Haha - it's not for everyone, that's for sure! I still find colouring in the little slips of paper really therapeutic :) (I think I'm pretty easily entertained!).

237Jackie_K
Nov 19, 2018, 12:27 pm

Category: Ailsa Craig (November Non-Fiction challenge: Politics, business, economics)



Ann Pettifor's The Production of Money: How to Break the Power of Bankers was a pretty accessible guide to economics - I'll be honest that some of it went over my head, but I think that might be because I mostly read it at the end of the day; it's definitely one I'll return to. What I did like about it was her 'call to arms' for greater public understanding of the financial system, and her focus on the environment and social issues within her exposition. It's not the easiest read, but I'm glad I read it and have chipped away a little bit of my ignorance about the financial systems that govern so many of our day to day interactions and processes without us even realising it. 4/5.

238Chrischi_HH
Nov 19, 2018, 3:57 pm

It's been ages since I last stopped by and I can see many interesting books again. Two BBs hit their target: Among the Russians and The Reluctant Fundamentalist.
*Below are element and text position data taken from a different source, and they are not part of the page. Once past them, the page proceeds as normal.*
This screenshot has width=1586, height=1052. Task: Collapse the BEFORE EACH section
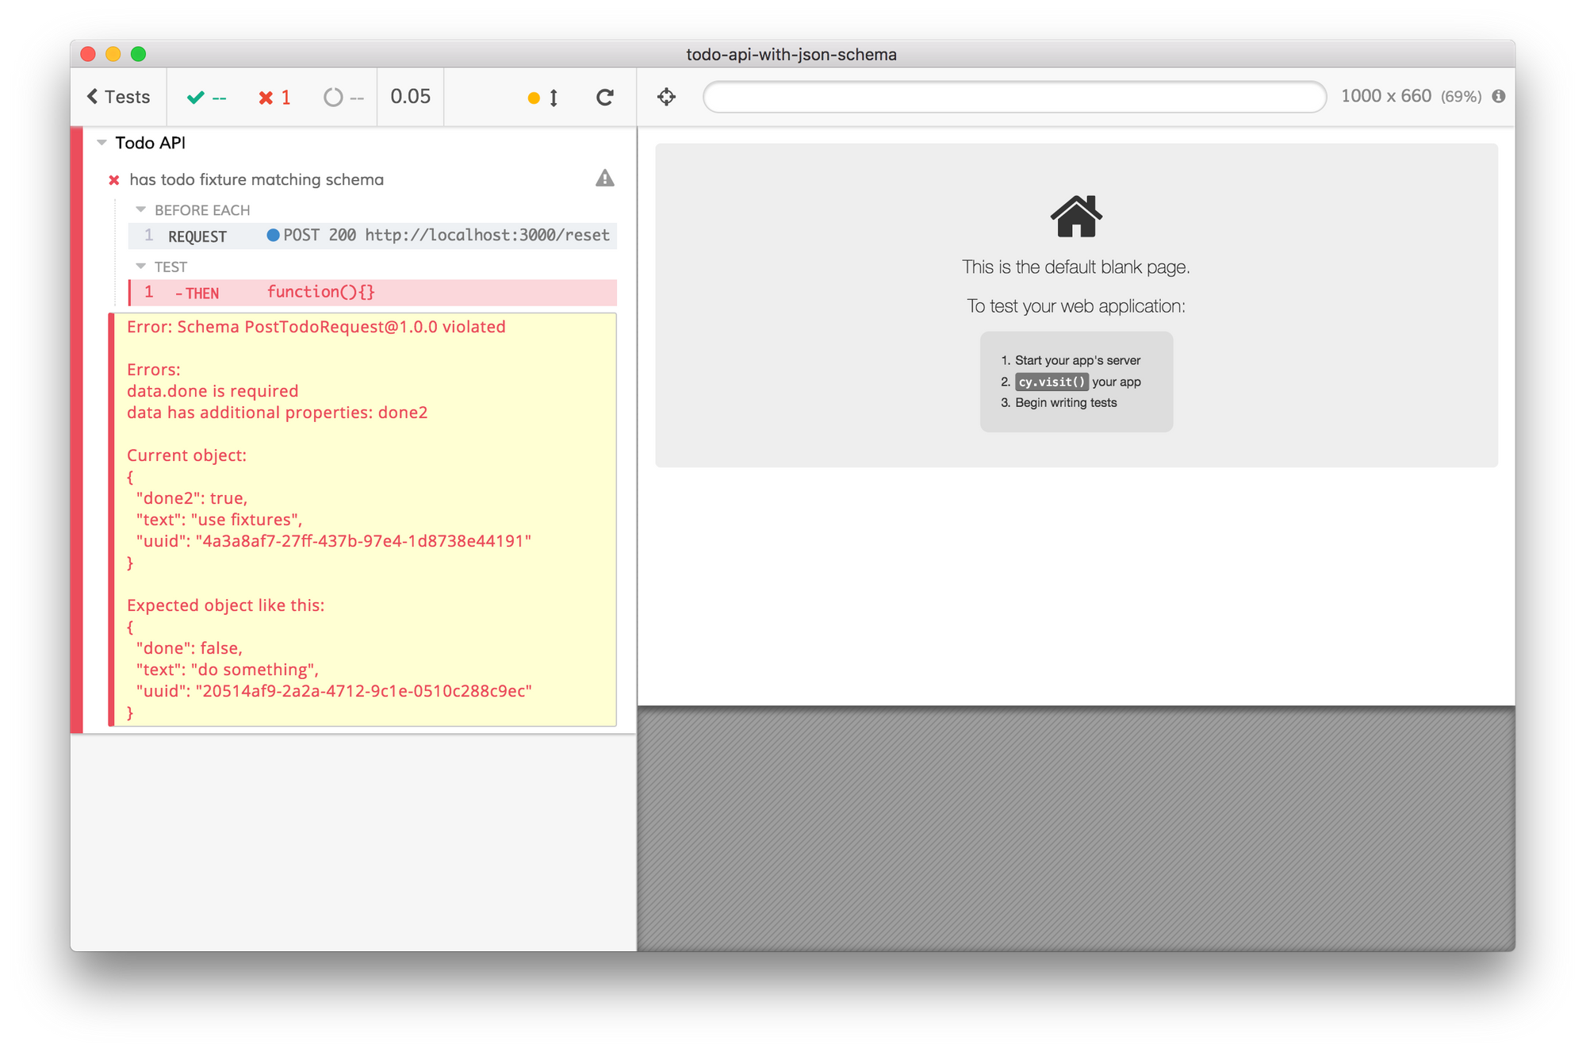point(141,209)
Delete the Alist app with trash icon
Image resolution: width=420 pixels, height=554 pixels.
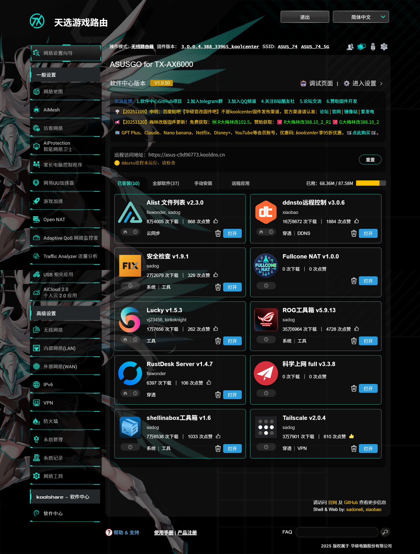[218, 233]
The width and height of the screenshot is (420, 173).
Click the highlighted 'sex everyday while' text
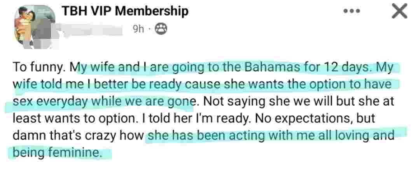[x=59, y=102]
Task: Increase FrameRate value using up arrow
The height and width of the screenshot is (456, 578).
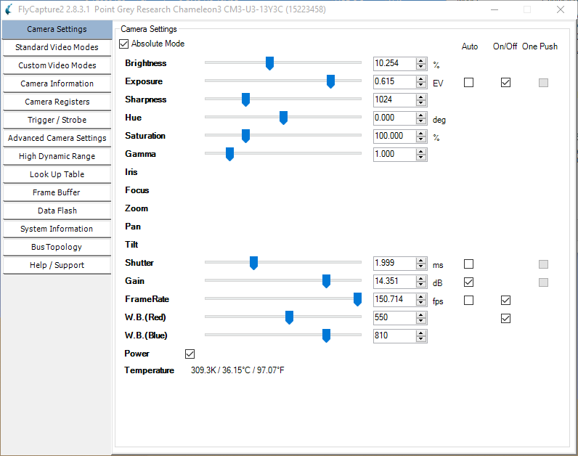Action: (x=420, y=297)
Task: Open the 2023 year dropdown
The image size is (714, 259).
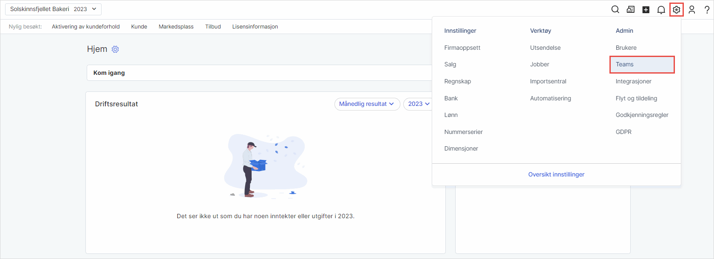Action: tap(419, 104)

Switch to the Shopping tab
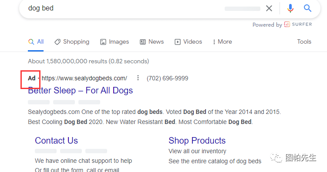click(x=72, y=42)
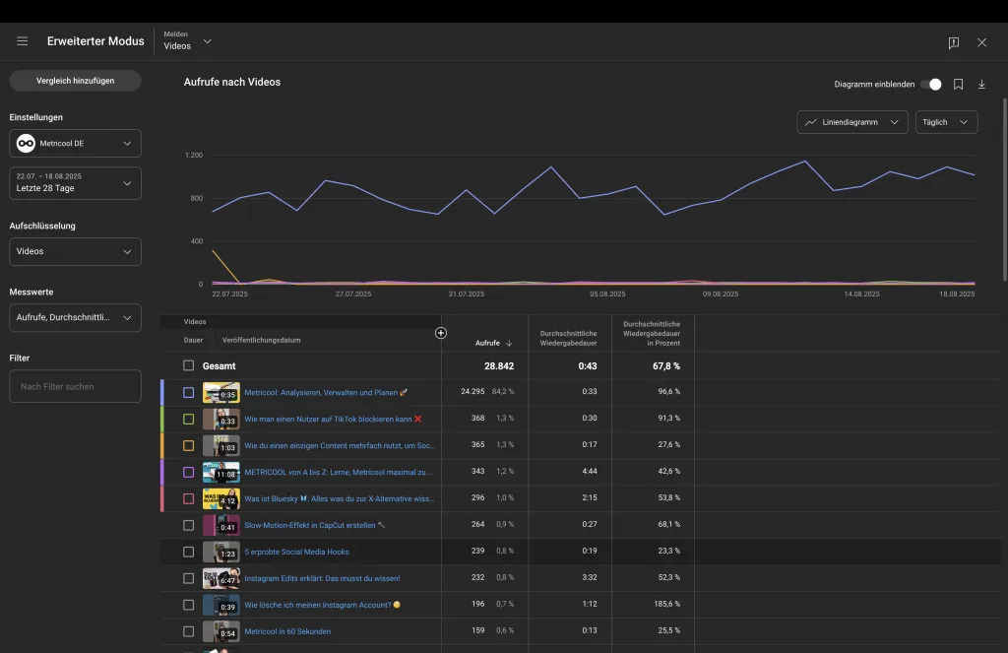Close the advanced mode with X icon
The width and height of the screenshot is (1008, 653).
(981, 42)
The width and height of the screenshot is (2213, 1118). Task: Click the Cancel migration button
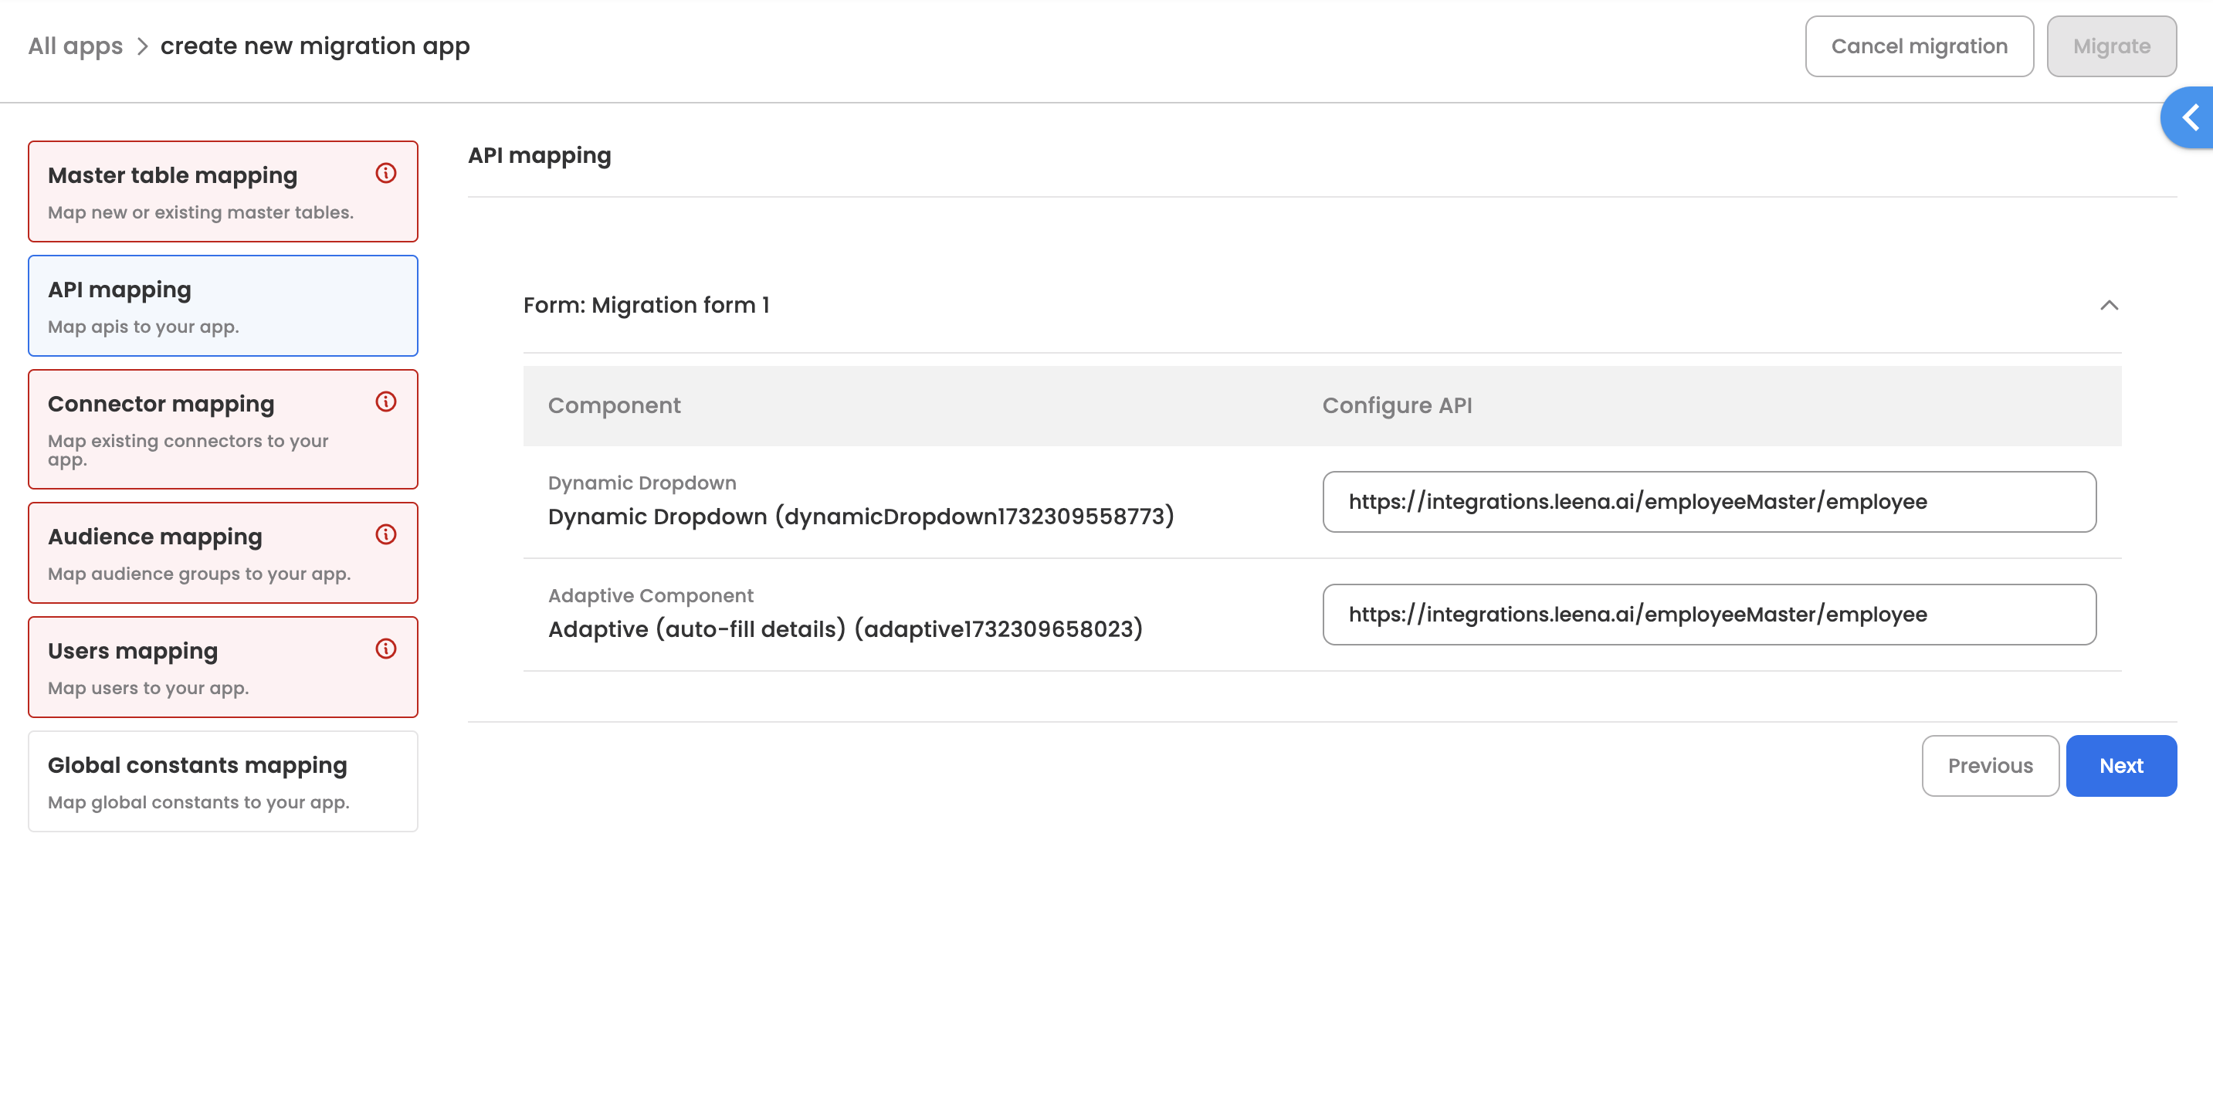tap(1918, 46)
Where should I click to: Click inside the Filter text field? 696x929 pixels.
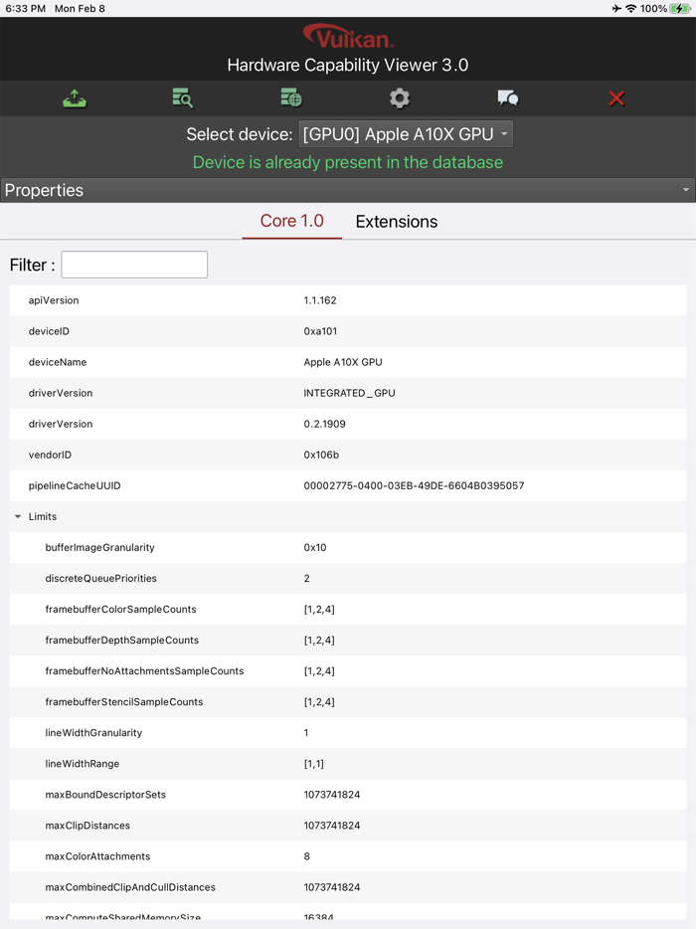coord(134,265)
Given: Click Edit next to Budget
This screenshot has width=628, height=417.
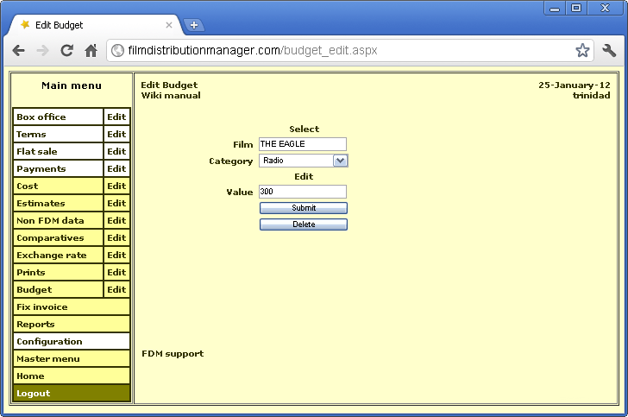Looking at the screenshot, I should pyautogui.click(x=116, y=289).
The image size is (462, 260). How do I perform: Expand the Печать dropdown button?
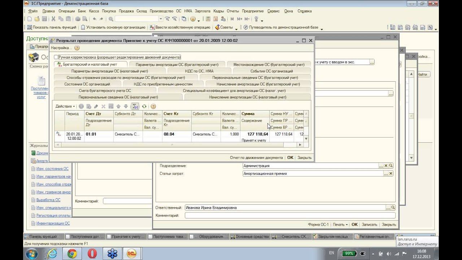[340, 225]
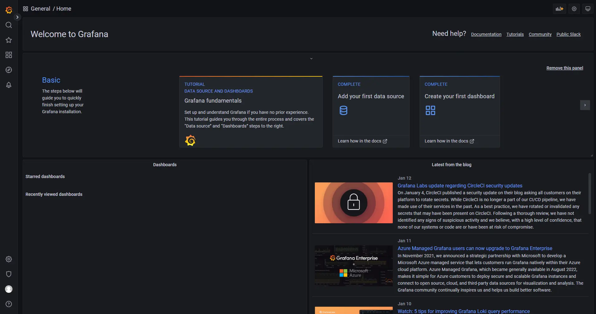This screenshot has height=314, width=596.
Task: Open Explore compass icon
Action: pos(9,70)
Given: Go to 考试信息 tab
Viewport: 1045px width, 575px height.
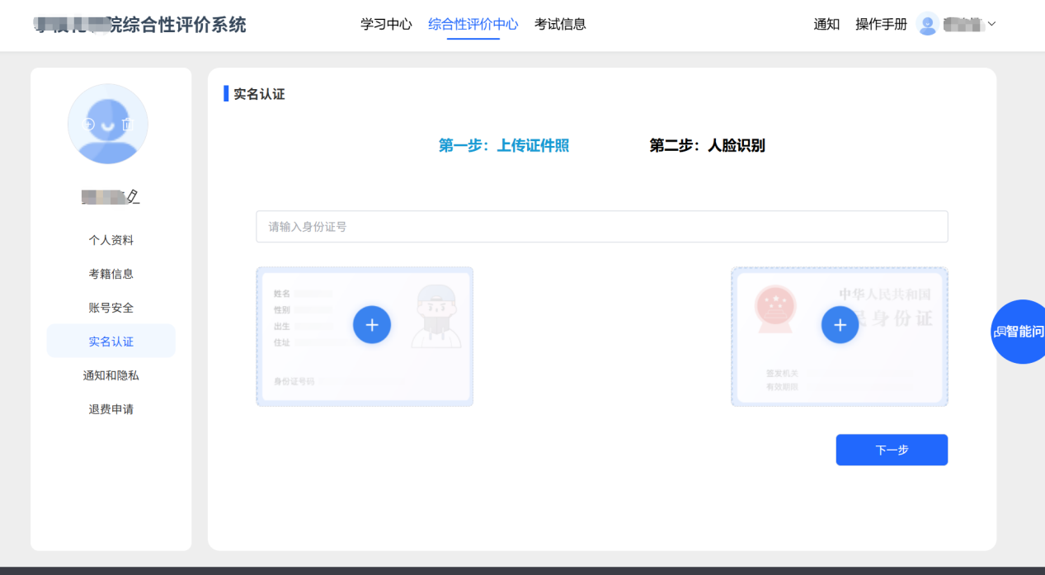Looking at the screenshot, I should pos(560,24).
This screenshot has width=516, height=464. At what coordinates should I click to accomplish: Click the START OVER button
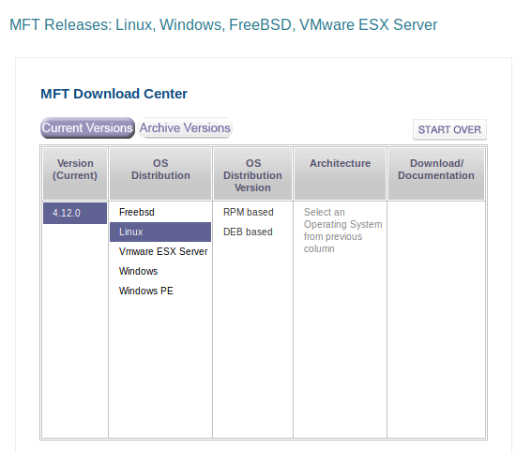[x=449, y=129]
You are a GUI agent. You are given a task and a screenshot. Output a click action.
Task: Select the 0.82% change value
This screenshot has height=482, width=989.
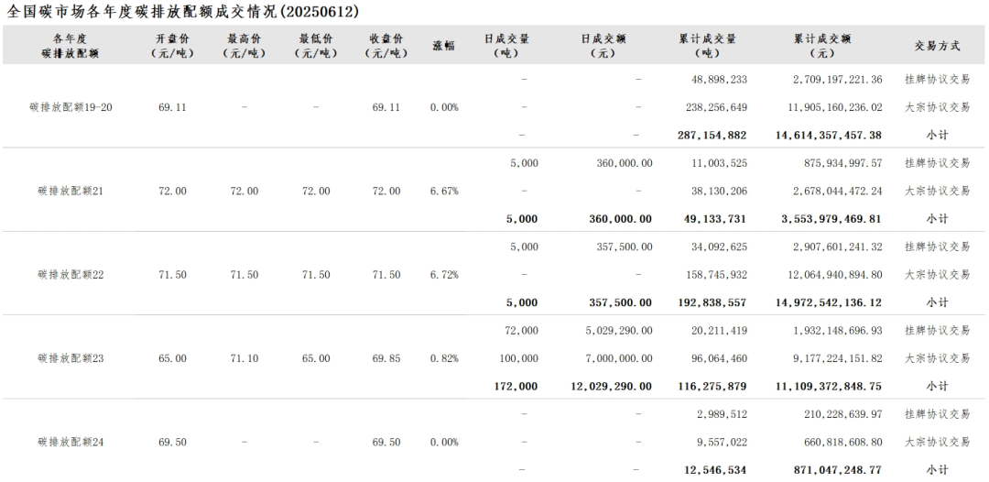443,358
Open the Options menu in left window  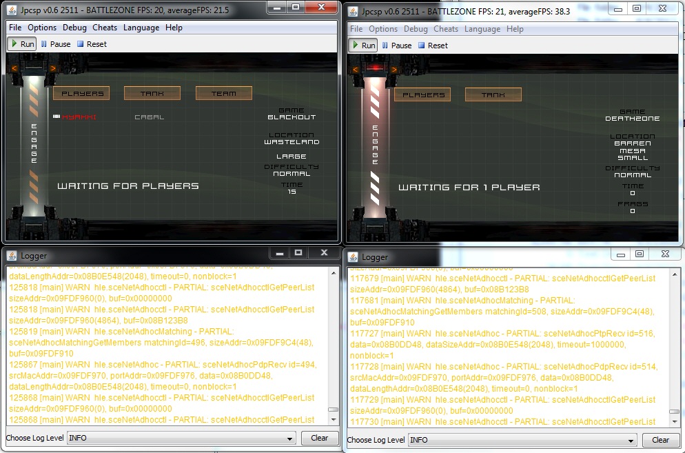point(42,28)
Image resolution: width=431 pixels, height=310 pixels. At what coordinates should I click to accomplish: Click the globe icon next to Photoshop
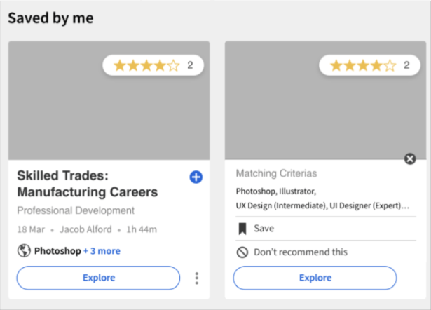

And I enjoy your little Brexit rants. ;) It's a topic that's so hard to understand, and so hard to relate to. Why would anyone want to leave the EU - and then not get a single piece in place for a deal? I recently learnt that I am affected, too: I work in the cigarette industry in product management and we also deliver products to the UK. The EU hold the copyright of the pictures being part of the health warning on the packs, so guess what? In case of a no-deal exit they would have to be changed. It's these small things that simply seem stupid... If my reading speed was a bit higher, I would love to include a Brexit category for next year, because I feel like diving deeper into the backgrounds of Brexit. But I'm afraid this is a bit too much, where to start, where to end?

239Jackie_K
Nov 19, 2018, 4:15 pm

>238 Chrischi_HH: I'm glad to pass on some BBs, I hope you enjoy them!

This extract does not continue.